# DAX formula for cumulative number/percent



## Paul-NYS (Aug 26, 2013)

Hi
I have a data set that I load into Excel 2010's Powerpivot window and then pivot over it in Excel. For pivoting, I have been using DAX functions to create various aggregations by creating Measures within the pivot table.

However, I do not know how to create a cumulative numbers using DAX functions. I have a column for 'exit month category' that contains a value 

(6, 12, 18, 24, 30...) that represents the month (in six month increments) a child exited from the court system. I have a bar chart that displays the exit month category on the X-axis. 

However, using DAX or some other Excel formula, does anyone know how I can get the record counts to aggregate as they move down the X-axis from left to right?

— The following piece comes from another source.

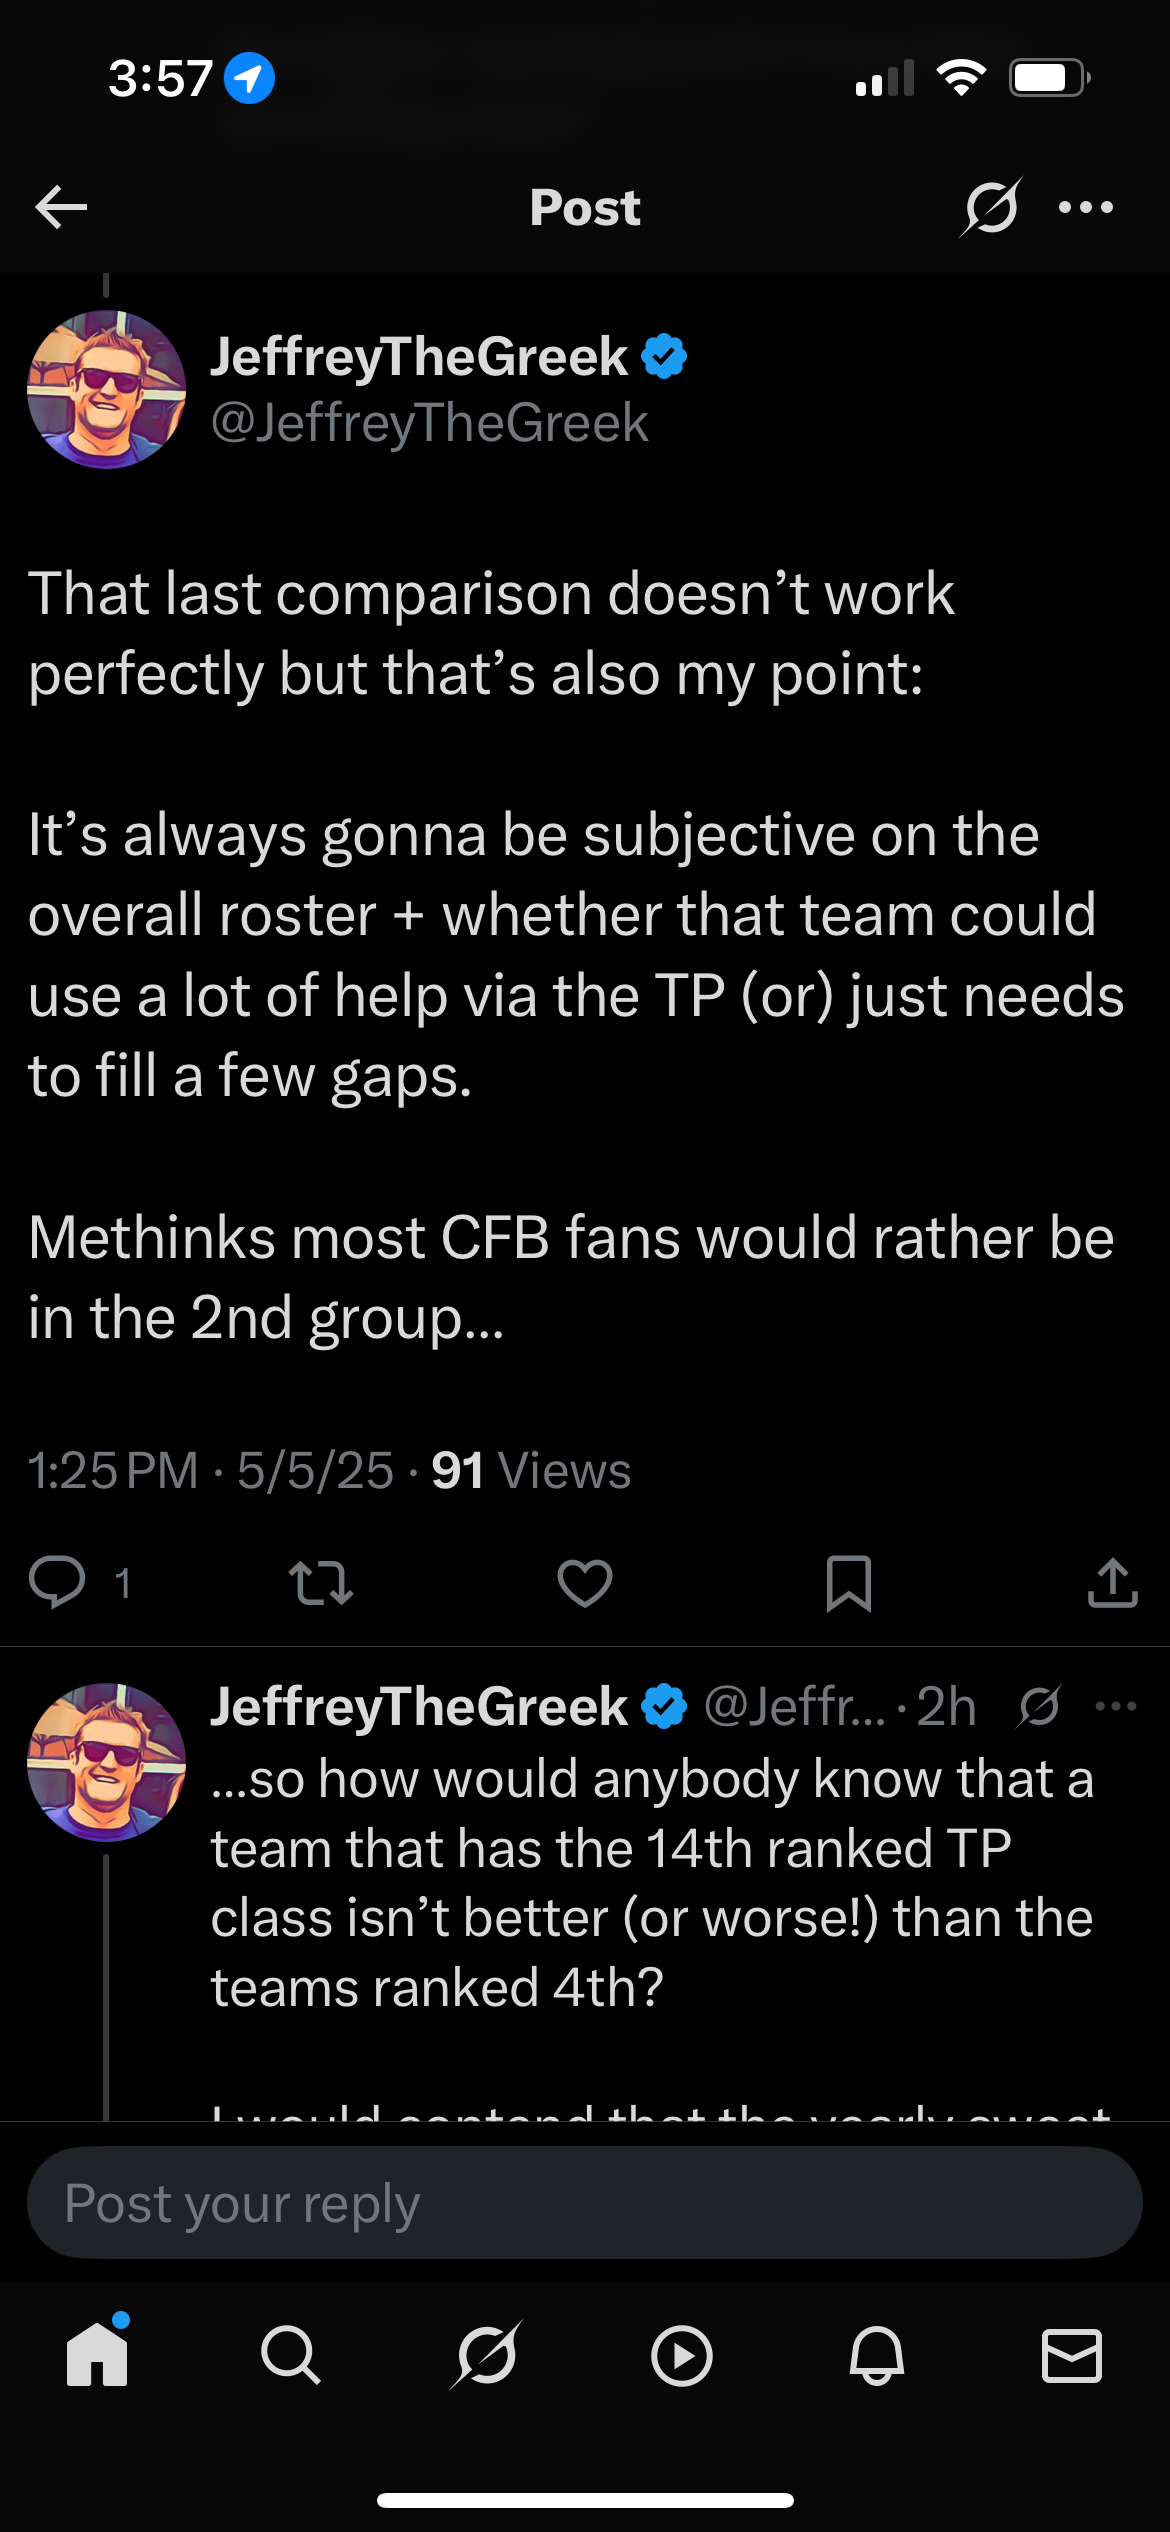The width and height of the screenshot is (1170, 2532).
Task: Open the Notifications bell tab
Action: [877, 2355]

There doesn't seem to be a way to upload an example file, so I can't show you.

Paul


----------



## cajste (Aug 26, 2013)

Don't have English excel in front of me right now, but try right click at somewhere in column that you want to apply that change on in the pivot table, choose Value field properties (or something like that, 3:rd from the bottom). Then choose the tab Show value as and in the drop list choose Running total. Not a DAX solution but it should work for you.

//Caj


----------



## Paul-NYS (Aug 26, 2013)

Hi Cajste
You are right, that definitely works for a table. The problem is that I am using a bar chart and need it to display cumulatively here.

Paul


----------



## cajste (Aug 27, 2013)

Hi Paul,

The issue has been discussed in different blogs, hope one of the below links answer your question!

//Caj

Running Total Techniques in DAX | Javier Guillén 
DAX: Running Totals | Chris Webb's BI Blog 
Use Time intelligence functions to do a running sum of the last 6 months with PowerPivot « PowerPivotPro


----------



## cajste (Aug 27, 2013)

Hi Paul,

The issue has been discussed in different blogs, hope one of the below links answer your question!

//Caj

Running Total Techniques in DAX | Javier Guillén 
DAX: Running Totals | Chris Webb's BI Blog 
Use Time intelligence functions to do a running sum of the last 6 months with PowerPivot « PowerPivotPro


----------



## Paul-NYS (Aug 27, 2013)

Hi Caj
Thanks a lot. I actually had found the Javier blog yesterday, but could not get what he stated to work. This morning I was able to get it to cumulate, but have a different problem now though. If I can't resolve it, I will post it in a new thread.

Paul


----------